(Stored data)
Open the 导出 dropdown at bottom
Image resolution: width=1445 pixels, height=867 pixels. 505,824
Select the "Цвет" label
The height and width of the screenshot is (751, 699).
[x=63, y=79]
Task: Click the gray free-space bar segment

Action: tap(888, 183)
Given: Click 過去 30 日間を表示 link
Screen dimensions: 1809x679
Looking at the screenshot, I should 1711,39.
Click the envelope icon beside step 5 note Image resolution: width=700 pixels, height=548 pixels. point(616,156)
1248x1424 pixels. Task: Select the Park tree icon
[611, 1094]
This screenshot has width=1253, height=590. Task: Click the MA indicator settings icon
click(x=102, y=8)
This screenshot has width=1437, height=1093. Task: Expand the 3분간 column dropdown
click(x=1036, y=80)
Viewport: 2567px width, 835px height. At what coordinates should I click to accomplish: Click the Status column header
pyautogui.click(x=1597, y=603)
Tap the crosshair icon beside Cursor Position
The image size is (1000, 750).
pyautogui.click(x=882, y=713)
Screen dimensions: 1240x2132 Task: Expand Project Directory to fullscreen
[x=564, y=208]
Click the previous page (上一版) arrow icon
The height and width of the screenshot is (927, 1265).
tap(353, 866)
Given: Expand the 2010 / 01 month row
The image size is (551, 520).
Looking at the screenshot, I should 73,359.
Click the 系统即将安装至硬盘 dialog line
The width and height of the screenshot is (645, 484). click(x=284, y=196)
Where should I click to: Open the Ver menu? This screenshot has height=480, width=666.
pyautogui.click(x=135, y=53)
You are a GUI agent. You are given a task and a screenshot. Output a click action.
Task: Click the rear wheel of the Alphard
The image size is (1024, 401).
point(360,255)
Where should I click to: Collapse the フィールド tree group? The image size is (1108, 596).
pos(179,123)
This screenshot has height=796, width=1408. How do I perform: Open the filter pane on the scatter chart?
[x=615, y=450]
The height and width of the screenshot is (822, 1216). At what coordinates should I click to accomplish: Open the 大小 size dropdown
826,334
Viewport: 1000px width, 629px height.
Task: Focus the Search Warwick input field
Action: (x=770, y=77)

HOW TO COMPLETE THIS TASK: Starting from the line containing "This screenshot has height=796, width=1408." and ending with the final line of the data, reproduce each line exactly as it appears, including no other lines.

OUTPUT FOR THIS TASK:
This screenshot has height=796, width=1408. How do I perform: Open the filter pane on the scatter chart?
[x=615, y=450]
The height and width of the screenshot is (822, 1216). At what coordinates should I click to accomplish: Open the 大小 size dropdown
826,334
Viewport: 1000px width, 629px height.
Task: Focus the Search Warwick input field
Action: (x=770, y=77)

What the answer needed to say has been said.